QuickBooks Solopreneur is worth it if you’re a service-based seller on Etsy (think: digital downloads, printables, commissioned work) and just need clean expense tracking and tax estimates.
It’s not worth it if you make physical products. You’ll end up managing your inventory and COGS separately anyway. And if you’re doing that, you may as well use a tool built for exactly that job from day one.
That’s the case Craftybase was designed for. Not as an accounting replacement (unless you want it to be), but as the layer that fills every gap QuickBooks leaves open for makers.
Frequently Asked Questions
Is QuickBooks good for Etsy sellers?
It depends on what you sell. QuickBooks Solopreneur ($20/mo) works for Etsy sellers who only need income and expense tracking: digital downloads, services, printables. But if you make physical products, QuickBooks Solopreneur has no inventory tracking, no raw material tracking, and no COGS calculation. You'll hit its limits at tax time. QuickBooks Online is more capable, but still needs a tool like Craftybase alongside it for production cost tracking.
Is QuickBooks Solopreneur better than Self-Employed for Etsy sellers?
QuickBooks Solopreneur replaced Self-Employed in 2024 with a refreshed interface and the same price, but the core limitations for product sellers are identical: no inventory tracking, no raw material management, no automatic COGS. For Etsy makers who manufacture their products, Solopreneur doesn't fix the problems Self-Employed couldn't solve. It's a rebranding, not a meaningful upgrade for product-based businesses.
What is QuickBooks Solopreneur and how is it different from Self-Employed?
QuickBooks Solopreneur is Intuit's replacement for QuickBooks Self-Employed, which was discontinued in March 2024. New customers can no longer sign up for Self-Employed. Solopreneur costs $20/month and adds a few interface improvements, but the core limitations are unchanged: no inventory, no manufacturing support, no automatic COGS. For handmade sellers, Solopreneur doesn't fix the problems Self-Employed couldn't solve.
Does QuickBooks track inventory for Etsy sellers?
QuickBooks Solopreneur has no inventory tracking at all. You can't track raw materials, record production runs, or calculate on-hand stock. QuickBooks Online includes basic inventory features, but it's not designed for handmade production and won't calculate material-level COGS automatically. Most Etsy makers who manufacture products pair QuickBooks Online with a dedicated tool like Craftybase to cover the inventory and costing side.
What's the best QuickBooks alternative for Etsy sellers?

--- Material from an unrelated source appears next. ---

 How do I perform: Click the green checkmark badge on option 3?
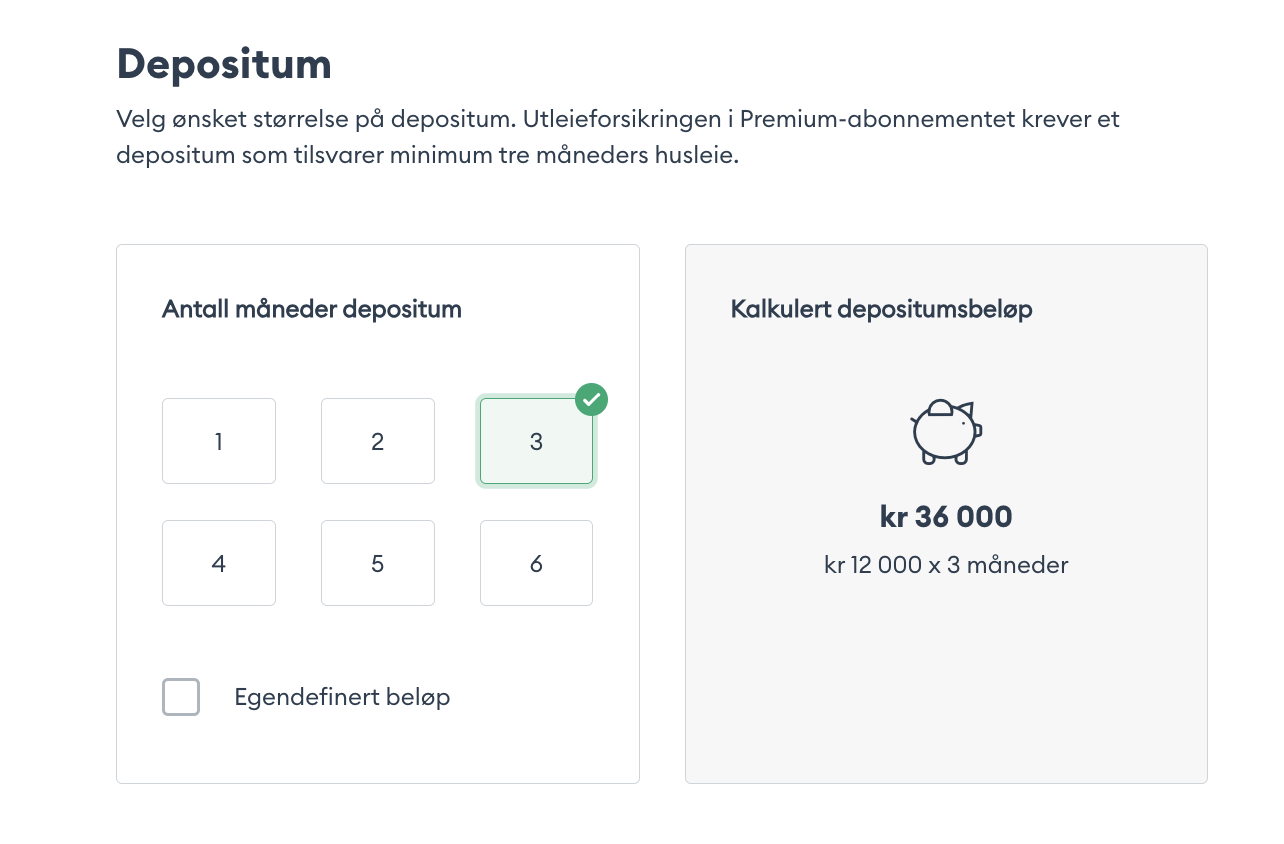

For Etsy sellers who make physical products, Craftybase is the most popular QuickBooks alternative. It handles the exact things QuickBooks Solopreneur can't: raw material tracking, automatic COGS, recipe costing, and a direct Etsy integration. Many solo makers use it as a standalone tool. Those with more complex bookkeeping needs (payroll, accrual accounting) pair it with QuickBooks Online rather than replacing QB entirely.
What should I use instead of QuickBooks Self-Employed for my Etsy shop?
The most popular setup for Etsy makers is pairing Craftybase with QuickBooks Online: Craftybase handles inventory, raw materials, and COGS while QuickBooks Online manages your books and bank feeds. If you'd rather use one tool, Craftybase can work standalone. It connects directly with Etsy to pull in orders, and includes Schedule C reporting and expense tracking for most handmade businesses.
Can Craftybase replace QuickBooks for a small Etsy seller?
For many small Etsy sellers, yes. Craftybase includes Schedule C reporting, COGS tracking, direct and indirect expense management, and automatic Etsy order import, covering the core tax and bookkeeping needs of most handmade businesses. Sellers with more complex needs (payroll, accrual accounting, multiple entities) typically pair Craftybase with QuickBooks Online rather than replacing it entirely.
Is QuickBooks Self-Employed still available in 2026?
QuickBooks Self-Employed is no longer available to new customers. Intuit discontinued it in March 2024 and replaced it with QuickBooks Solopreneur. Existing subscribers may still have access, but new signups go through Solopreneur. If you're currently evaluating QuickBooks for your Etsy shop, Solopreneur is what you'll actually be signing up for. Self-Employed is not an option for new accounts.